Soweit würde ich nun Fragen, ob das alles so ok ist?

Und ja die restlichen Treiber sind alle auf Windows7 64Bit, habe ich vergessen zu erwähnen sry.

Edit: Achja und ich habe im Bios nachgesehen, dort gab es bei den Zahlreichen Bios einstellungen keine, welche so aussah als würde sie die USB Ports deaktivieren, nichts stand auf "Auto" sondern alle 3 oder 4 Einträge waren Aktiviert.


MfG


----------



## GIGABYTE_Support_Team (26. August 2013)

*AW: Gigabyte GA-Z77X-UD3H - USB-Ports schalten sich ab und PC stürzt ab*

Grüß dich *Skedarion*

Um dir es so einfach wie nur Möglich zu gestalten, würde ich dich mal bitte meine Kollegen von unserem Technischen Support unter der deutschen Festnetznummer 0402533040 anzurufen und mit der "1" verbinde lassen. 

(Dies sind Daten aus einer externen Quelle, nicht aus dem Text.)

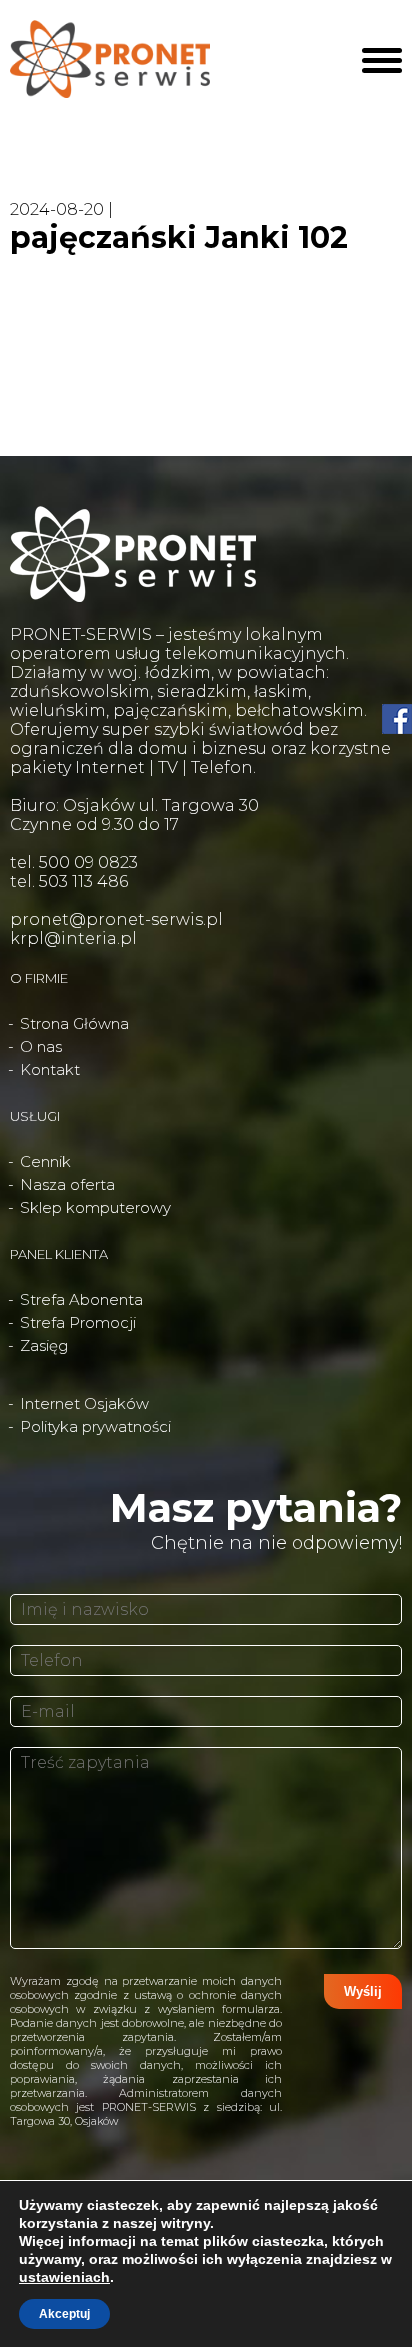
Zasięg (44, 1345)
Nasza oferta (67, 1184)
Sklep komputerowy (95, 1207)
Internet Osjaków (84, 1403)
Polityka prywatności (95, 1426)
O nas (41, 1046)
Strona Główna (74, 1023)
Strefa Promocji (78, 1322)
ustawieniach (64, 2277)
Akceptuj (64, 2314)
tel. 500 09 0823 (74, 862)
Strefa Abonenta (81, 1299)
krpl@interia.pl (73, 938)
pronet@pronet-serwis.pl (116, 919)
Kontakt (50, 1069)
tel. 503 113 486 (69, 881)
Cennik (45, 1161)
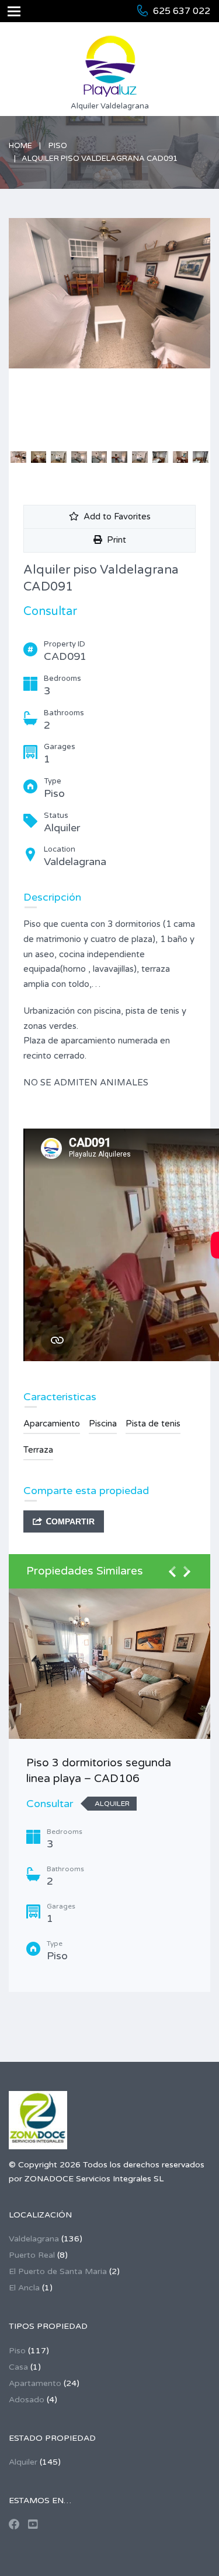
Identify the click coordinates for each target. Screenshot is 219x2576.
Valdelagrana (34, 2239)
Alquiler (23, 2462)
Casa (18, 2367)
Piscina (103, 1423)
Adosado (26, 2400)
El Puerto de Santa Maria (58, 2271)
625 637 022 (181, 11)
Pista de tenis (153, 1423)
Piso (57, 145)
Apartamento (35, 2383)
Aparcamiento (51, 1423)
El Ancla (24, 2288)
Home (20, 145)
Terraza (38, 1450)
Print (114, 540)
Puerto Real (32, 2255)
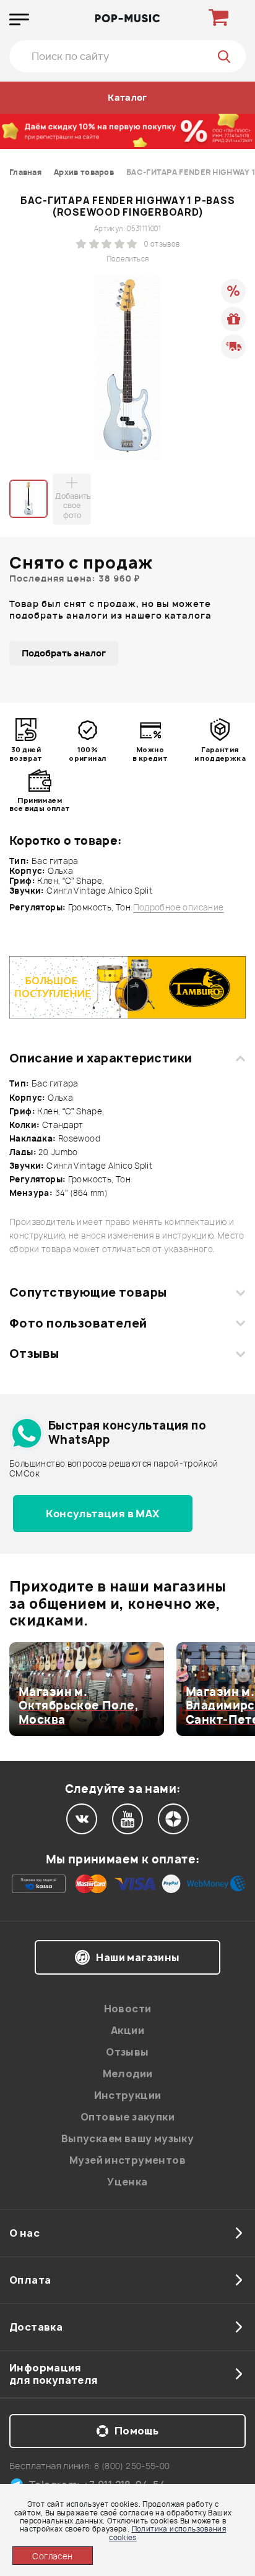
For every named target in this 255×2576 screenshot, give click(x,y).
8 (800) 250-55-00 (132, 2466)
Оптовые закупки (127, 2117)
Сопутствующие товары (87, 1292)
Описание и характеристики (100, 1058)
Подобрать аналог (64, 653)
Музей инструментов (127, 2160)
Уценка (127, 2181)
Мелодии (128, 2073)
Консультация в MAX (102, 1513)
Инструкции (128, 2095)
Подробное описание (178, 907)
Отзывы (34, 1353)
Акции (127, 2030)
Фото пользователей (78, 1323)
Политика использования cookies (167, 2532)
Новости (128, 2008)
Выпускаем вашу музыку (127, 2138)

Bitte gehe mit Ihnen Schritt für Schritt alles durch und wirst sehen dein Anliegen ist gut Aufgehoben 

Gruß GBTTM


----------



## Skedarion (26. August 2013)

*AW: Gigabyte GA-Z77X-UD3H - USB-Ports schalten sich ab und PC stürzt ab*

Ich habe nun die angegebene Tel.Nr. angerufen und mir wurde geraden, dass ich erstmal das Bios Update und dann "schaue" ob der Effekt immernoch auftritt,
so es denn so sein sollte, sollte ich zu meinem Pc-Händler gehen ( Pc erst 3 Monate alt) und nach einem anderen Netzteil Fragen,
denn den Gigabyte Techniker hat insbesondere gestört, dass nachdem der USB-Port ausfällt, mein PC einfriert und das könnte am Netzteil, genauer an der 5V Standby Leitung liegen.


----------



## GIGABYTE_Support_Team (26. August 2013)

*AW: Gigabyte GA-Z77X-UD3H - USB-Ports schalten sich ab und PC stürzt ab*

Danke für dein Feedback *Skedarion*  bitte mach mal das Bios up. und sag uns Bescheid  Gruß GBTTM


----------



## Skedarion (26. August 2013)

*AW: Gigabyte GA-Z77X-UD3H - USB-Ports schalten sich ab und PC stürzt ab*

So hab das Bios nun mit dem @BIOS-Tool von Gigabyte aufgespielt und mal sehen, im Idealfall hat es ja nun schon gereicht.
Der Fehler tritt jedoch sehr sporadisch auf, also letztens in 4 Tagen 2x und sonst vielleicht 2x in 2 Monaten oder so, ich werde es jedoch verfolgen und hier weiter Auskunft geben, ich hoffe es hat so schon geholfen 

Vielen Dank aber schonmal für die zahlreiche und gute Hilfe an alle!


----------



## GIGABYTE_Support_Team (26. August 2013)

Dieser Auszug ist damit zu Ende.